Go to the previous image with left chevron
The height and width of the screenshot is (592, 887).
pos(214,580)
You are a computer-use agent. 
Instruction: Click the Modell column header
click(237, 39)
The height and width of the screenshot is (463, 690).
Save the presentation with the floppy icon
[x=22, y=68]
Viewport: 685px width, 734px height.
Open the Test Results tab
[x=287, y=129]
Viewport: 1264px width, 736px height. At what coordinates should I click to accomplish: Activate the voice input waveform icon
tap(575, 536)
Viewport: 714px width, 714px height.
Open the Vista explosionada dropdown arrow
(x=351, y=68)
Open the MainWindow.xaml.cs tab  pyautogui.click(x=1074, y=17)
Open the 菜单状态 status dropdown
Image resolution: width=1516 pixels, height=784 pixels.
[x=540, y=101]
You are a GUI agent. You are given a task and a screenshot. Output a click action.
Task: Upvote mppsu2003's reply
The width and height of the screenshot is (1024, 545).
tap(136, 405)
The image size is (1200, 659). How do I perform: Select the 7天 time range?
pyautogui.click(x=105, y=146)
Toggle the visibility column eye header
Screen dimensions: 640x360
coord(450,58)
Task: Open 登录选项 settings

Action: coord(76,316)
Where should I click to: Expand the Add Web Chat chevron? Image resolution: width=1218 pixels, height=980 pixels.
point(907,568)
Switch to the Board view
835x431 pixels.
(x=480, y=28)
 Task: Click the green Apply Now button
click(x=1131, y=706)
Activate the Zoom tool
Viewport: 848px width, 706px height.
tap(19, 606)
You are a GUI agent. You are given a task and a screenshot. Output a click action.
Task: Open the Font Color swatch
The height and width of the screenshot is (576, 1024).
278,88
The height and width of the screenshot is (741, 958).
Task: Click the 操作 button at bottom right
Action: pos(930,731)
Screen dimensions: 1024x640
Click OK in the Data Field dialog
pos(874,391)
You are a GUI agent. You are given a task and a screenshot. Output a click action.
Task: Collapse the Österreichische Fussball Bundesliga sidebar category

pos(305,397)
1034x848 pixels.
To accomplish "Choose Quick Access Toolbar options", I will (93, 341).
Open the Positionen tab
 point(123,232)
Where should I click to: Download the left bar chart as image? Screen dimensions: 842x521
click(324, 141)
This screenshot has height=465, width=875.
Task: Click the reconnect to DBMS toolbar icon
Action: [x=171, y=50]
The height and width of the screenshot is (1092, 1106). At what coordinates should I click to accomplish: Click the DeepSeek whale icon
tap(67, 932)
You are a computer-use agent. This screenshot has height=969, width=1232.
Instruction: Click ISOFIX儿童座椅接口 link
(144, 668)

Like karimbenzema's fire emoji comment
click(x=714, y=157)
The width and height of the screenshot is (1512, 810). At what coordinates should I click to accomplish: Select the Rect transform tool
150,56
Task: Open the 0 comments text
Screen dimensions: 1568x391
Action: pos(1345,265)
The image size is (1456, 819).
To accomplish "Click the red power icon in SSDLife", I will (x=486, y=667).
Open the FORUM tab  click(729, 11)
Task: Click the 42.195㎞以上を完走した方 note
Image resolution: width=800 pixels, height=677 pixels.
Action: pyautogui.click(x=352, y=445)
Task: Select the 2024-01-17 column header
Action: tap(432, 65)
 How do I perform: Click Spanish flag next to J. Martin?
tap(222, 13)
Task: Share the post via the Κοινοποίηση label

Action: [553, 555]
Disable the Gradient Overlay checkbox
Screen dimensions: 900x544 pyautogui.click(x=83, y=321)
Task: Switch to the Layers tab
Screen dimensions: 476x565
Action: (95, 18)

————

• [Problem statement]:
After reading the material above, repeat all of it exactly.

• [Solution to this exercise]:
Go to the previous image with left chevron
The height and width of the screenshot is (592, 887).
pos(214,580)
You are a computer-use agent. 
Instruction: Click the Modell column header
click(237, 39)
The height and width of the screenshot is (463, 690).
Save the presentation with the floppy icon
[x=22, y=68]
Viewport: 685px width, 734px height.
Open the Test Results tab
[x=287, y=129]
Viewport: 1264px width, 736px height. At what coordinates should I click to accomplish: Activate the voice input waveform icon
tap(575, 536)
Viewport: 714px width, 714px height.
Open the Vista explosionada dropdown arrow
(x=351, y=68)
Open the MainWindow.xaml.cs tab  pyautogui.click(x=1074, y=17)
Open the 菜单状态 status dropdown
Image resolution: width=1516 pixels, height=784 pixels.
[x=540, y=101]
You are a GUI agent. You are given a task and a screenshot. Output a click action.
Task: Upvote mppsu2003's reply
The width and height of the screenshot is (1024, 545).
tap(136, 405)
The image size is (1200, 659). How do I perform: Select the 7天 time range?
pyautogui.click(x=105, y=146)
Toggle the visibility column eye header
Screen dimensions: 640x360
coord(450,58)
Task: Open 登录选项 settings

Action: coord(76,316)
Where should I click to: Expand the Add Web Chat chevron? Image resolution: width=1218 pixels, height=980 pixels.
point(907,568)
Switch to the Board view
835x431 pixels.
(x=480, y=28)
 Task: Click the green Apply Now button
click(x=1131, y=706)
Activate the Zoom tool
Viewport: 848px width, 706px height.
tap(19, 606)
You are a GUI agent. You are given a task and a screenshot. Output a click action.
Task: Open the Font Color swatch
The height and width of the screenshot is (576, 1024).
278,88
The height and width of the screenshot is (741, 958).
Task: Click the 操作 button at bottom right
Action: pos(930,731)
Screen dimensions: 1024x640
Click OK in the Data Field dialog
pos(874,391)
You are a GUI agent. You are given a task and a screenshot. Output a click action.
Task: Collapse the Österreichische Fussball Bundesliga sidebar category

pos(305,397)
1034x848 pixels.
To accomplish "Choose Quick Access Toolbar options", I will (93, 341).
Open the Positionen tab
 point(123,232)
Where should I click to: Download the left bar chart as image? Screen dimensions: 842x521
click(324, 141)
This screenshot has height=465, width=875.
Task: Click the reconnect to DBMS toolbar icon
Action: [x=171, y=50]
The height and width of the screenshot is (1092, 1106). At what coordinates should I click to accomplish: Click the DeepSeek whale icon
tap(67, 932)
You are a computer-use agent. This screenshot has height=969, width=1232.
Instruction: Click ISOFIX儿童座椅接口 link
(144, 668)

Like karimbenzema's fire emoji comment
click(x=714, y=157)
The width and height of the screenshot is (1512, 810). At what coordinates should I click to accomplish: Select the Rect transform tool
150,56
Task: Open the 0 comments text
Screen dimensions: 1568x391
Action: pos(1345,265)
The image size is (1456, 819).
To accomplish "Click the red power icon in SSDLife", I will (x=486, y=667).
Open the FORUM tab  click(729, 11)
Task: Click the 42.195㎞以上を完走した方 note
Image resolution: width=800 pixels, height=677 pixels.
Action: pyautogui.click(x=352, y=445)
Task: Select the 2024-01-17 column header
Action: tap(432, 65)
 How do I perform: Click Spanish flag next to J. Martin?
tap(222, 13)
Task: Share the post via the Κοινοποίηση label

Action: [553, 555]
Disable the Gradient Overlay checkbox
Screen dimensions: 900x544 pyautogui.click(x=83, y=321)
Task: Switch to the Layers tab
Screen dimensions: 476x565
Action: (95, 18)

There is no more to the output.